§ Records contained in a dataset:
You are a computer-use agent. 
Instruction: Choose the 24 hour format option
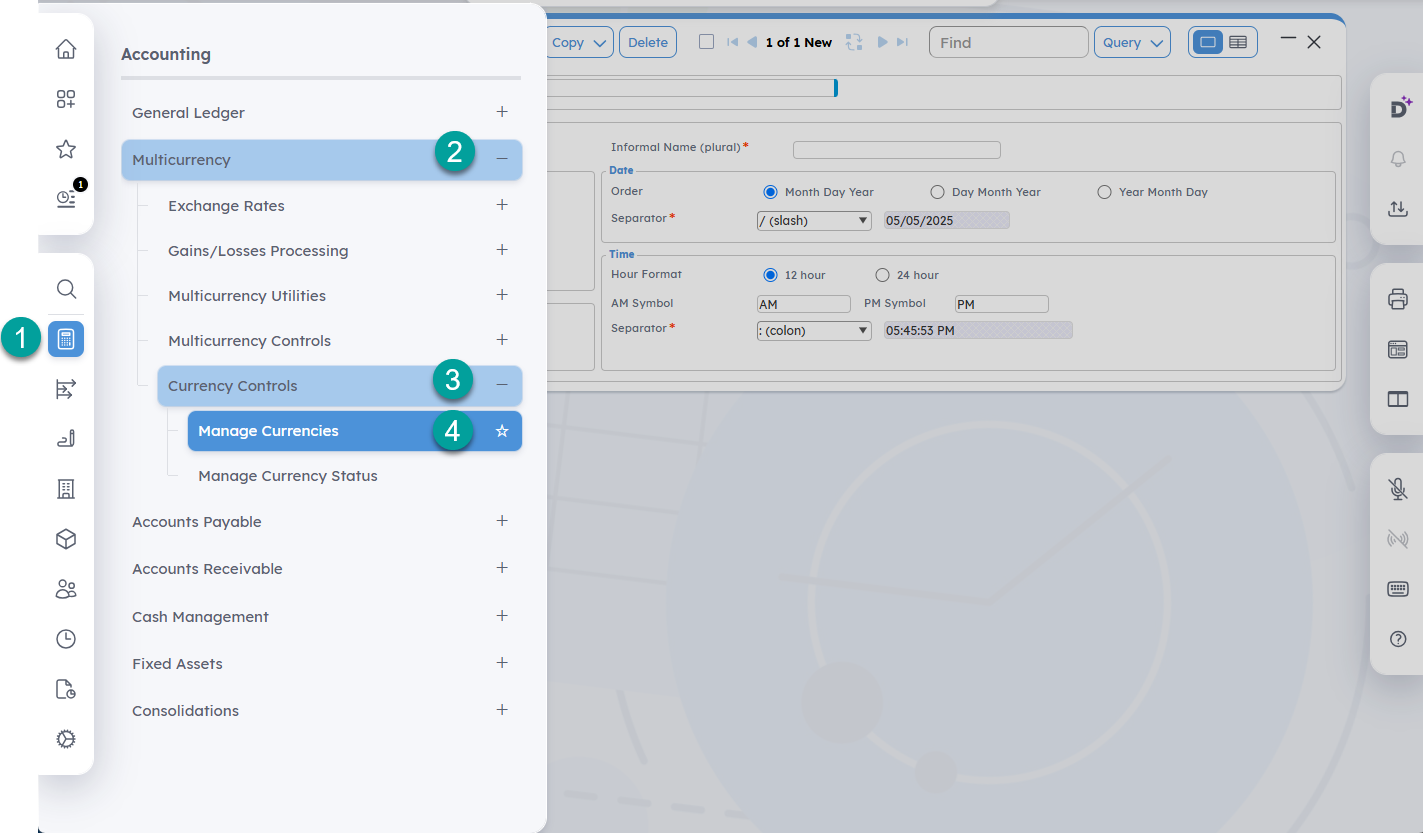click(x=882, y=275)
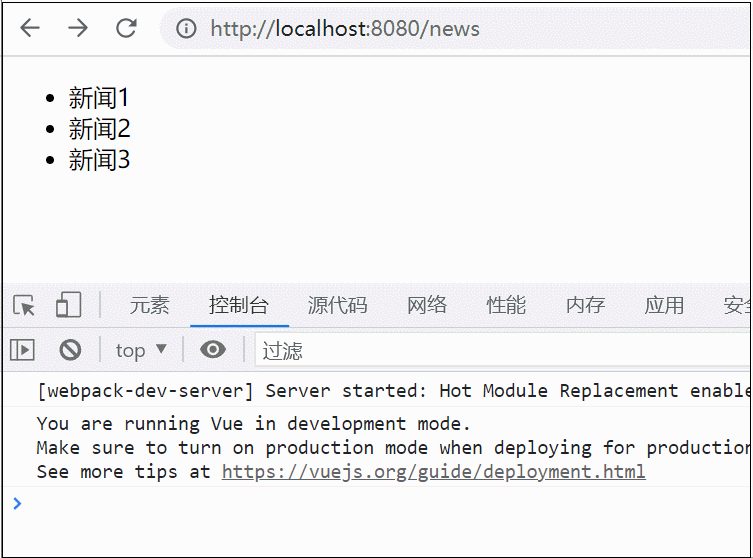Activate the inspect element picker icon
This screenshot has height=558, width=753.
(24, 305)
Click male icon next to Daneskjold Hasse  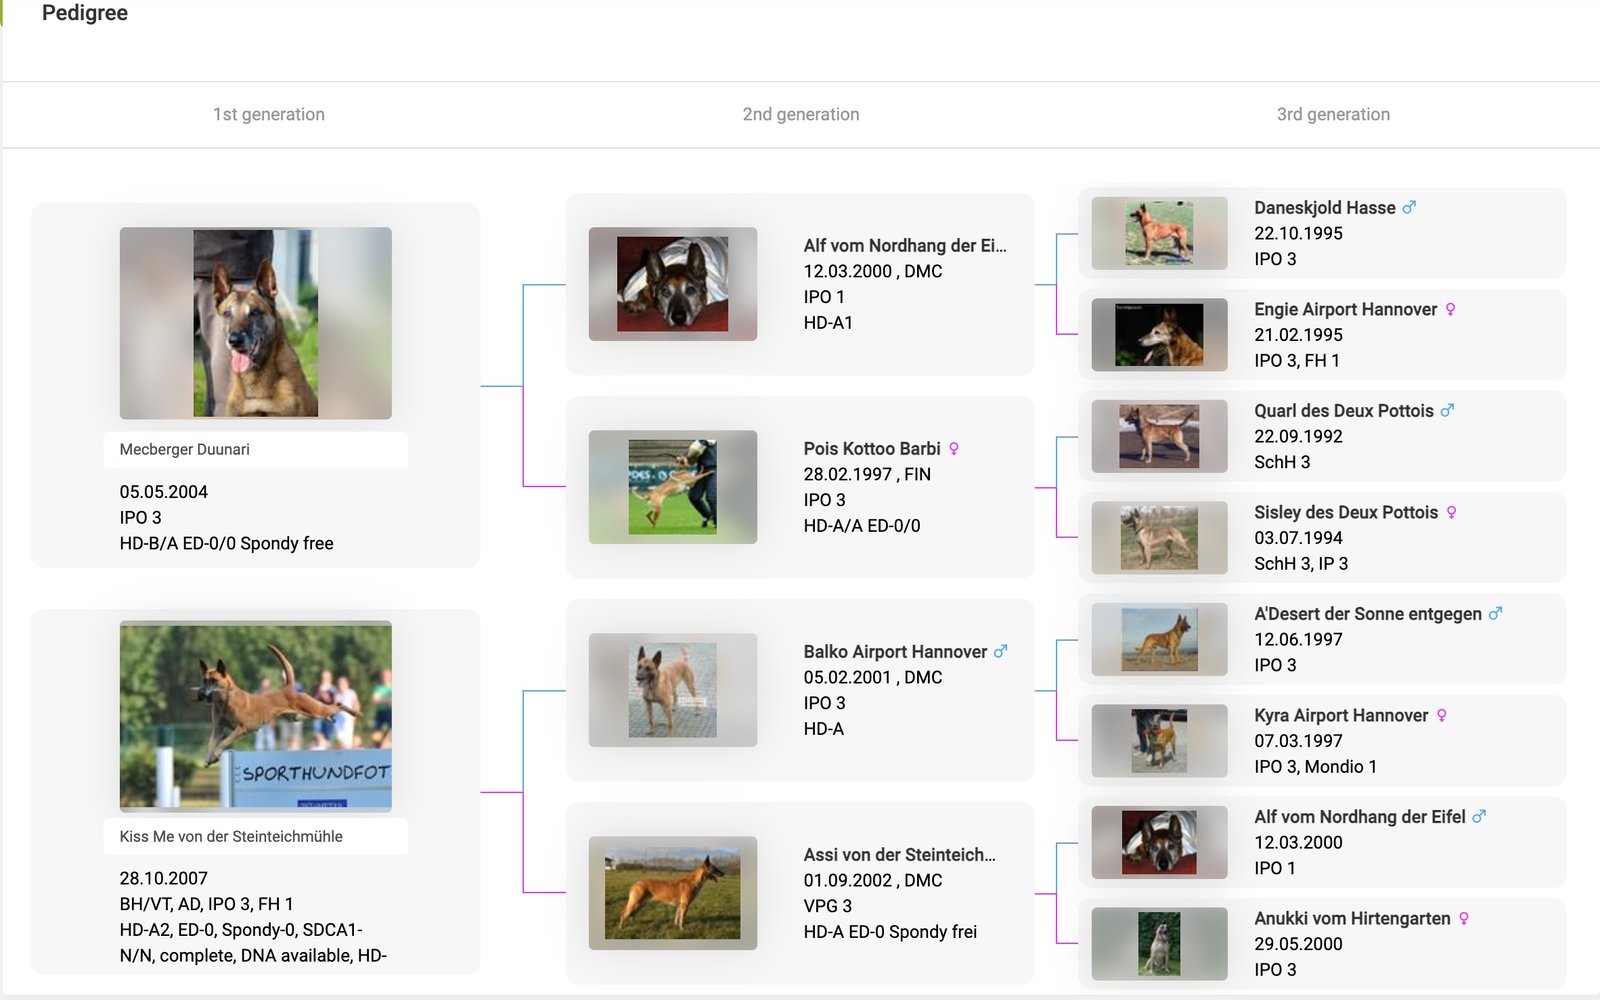pyautogui.click(x=1409, y=208)
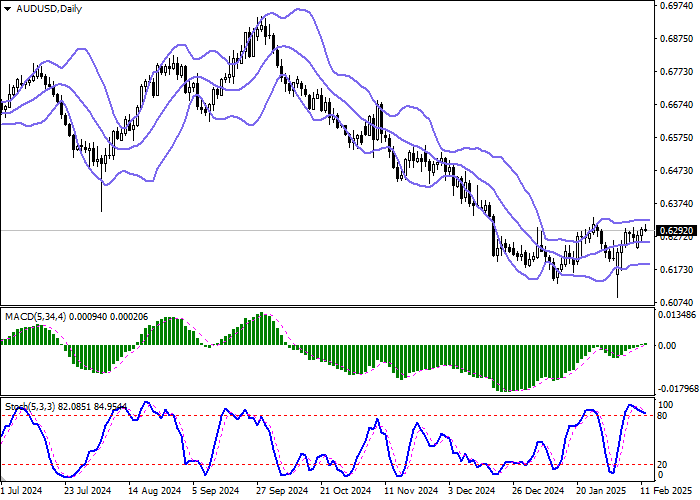Click the current price marker 0.62920
Viewport: 700px width, 500px height.
[x=674, y=230]
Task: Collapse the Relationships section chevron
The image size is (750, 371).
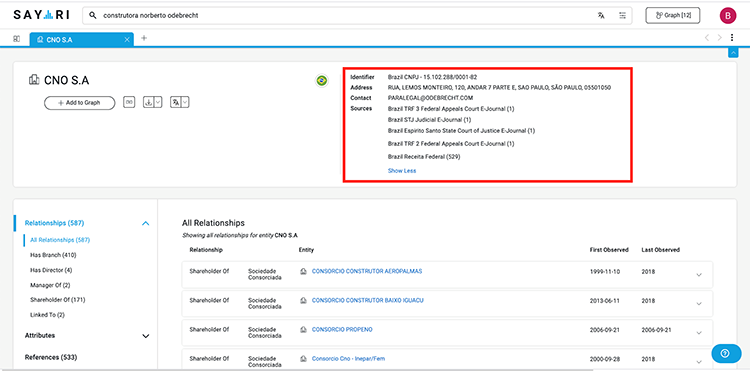Action: (146, 223)
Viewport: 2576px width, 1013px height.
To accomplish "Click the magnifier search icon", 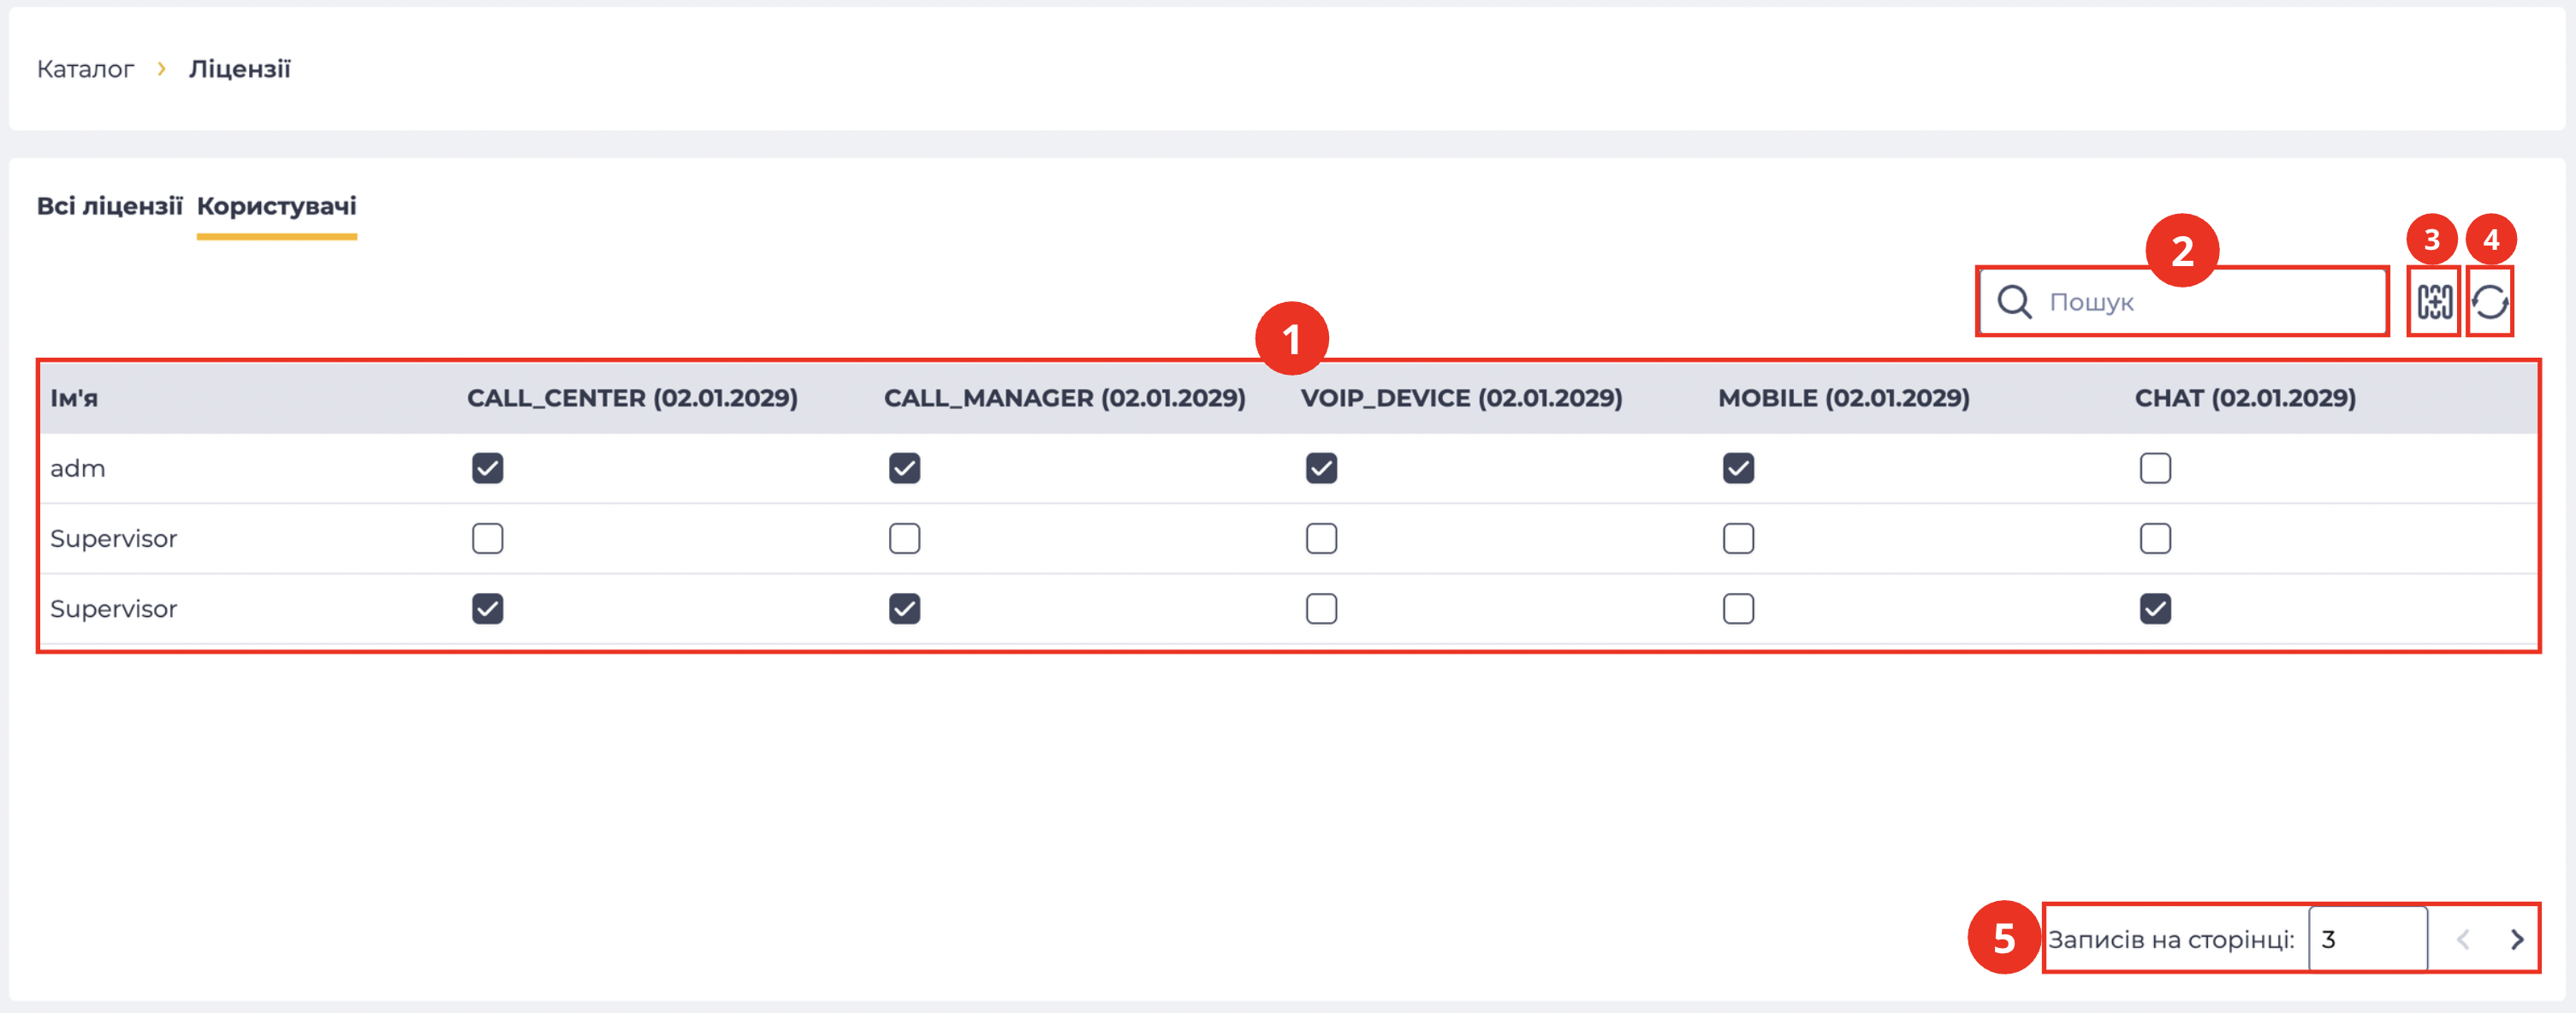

§ YOUR ASSIGNMENT: Would you write out exactly the lines of the data from the one holding "Viewport: 2576px width, 1013px height." to the final line, both included, with pictures left out?

§ YOUR SOLUTION:
Viewport: 2576px width, 1013px height.
To accomplish "Click the magnifier search icon", 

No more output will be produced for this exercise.